Problem to work on ::
Using the data that follows, return exactly the lines from the one that contains "Add Cod to the" through the one that contains "Open the More", ends included.

Dataset ::
+-------+
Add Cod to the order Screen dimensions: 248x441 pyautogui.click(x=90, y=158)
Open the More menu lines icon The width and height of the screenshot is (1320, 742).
+-------+
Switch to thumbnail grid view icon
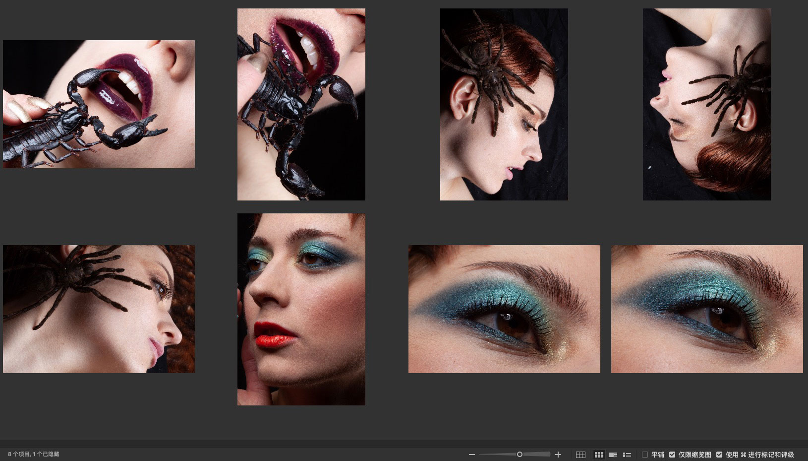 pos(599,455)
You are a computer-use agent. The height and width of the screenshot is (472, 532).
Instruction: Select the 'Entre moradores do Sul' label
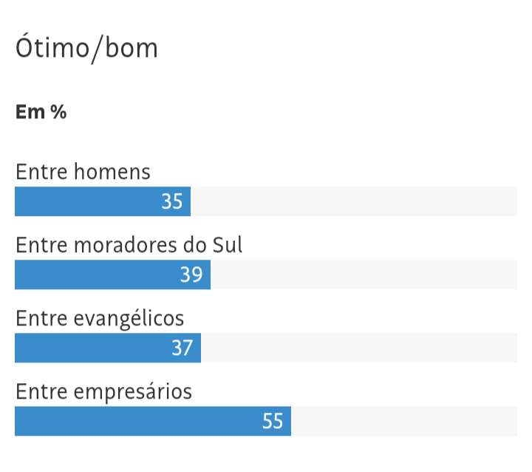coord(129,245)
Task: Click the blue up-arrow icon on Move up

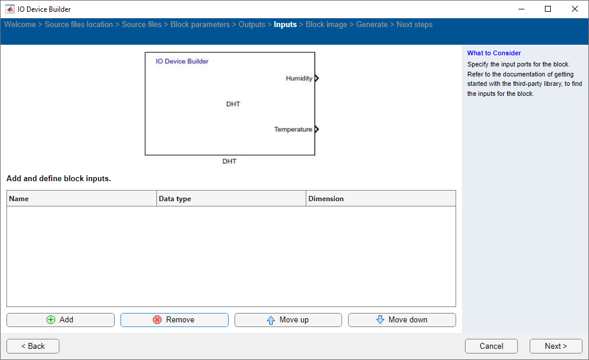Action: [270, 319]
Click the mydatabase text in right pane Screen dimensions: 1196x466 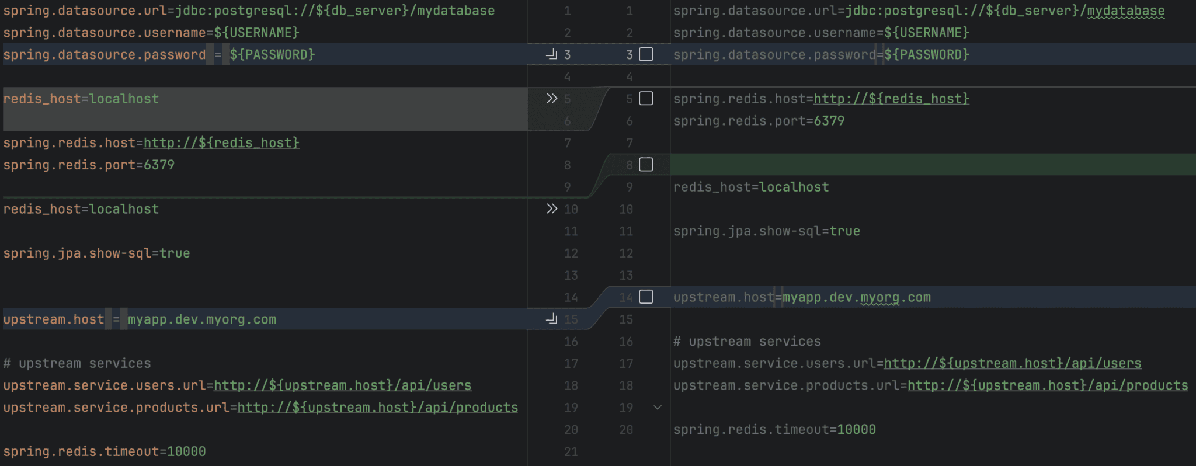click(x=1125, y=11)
+-------+
Result of the task ::
Add Cod to the order Screen dimensions: 248x441 pyautogui.click(x=90, y=158)
Open the More menu lines icon The width and height of the screenshot is (1320, 742).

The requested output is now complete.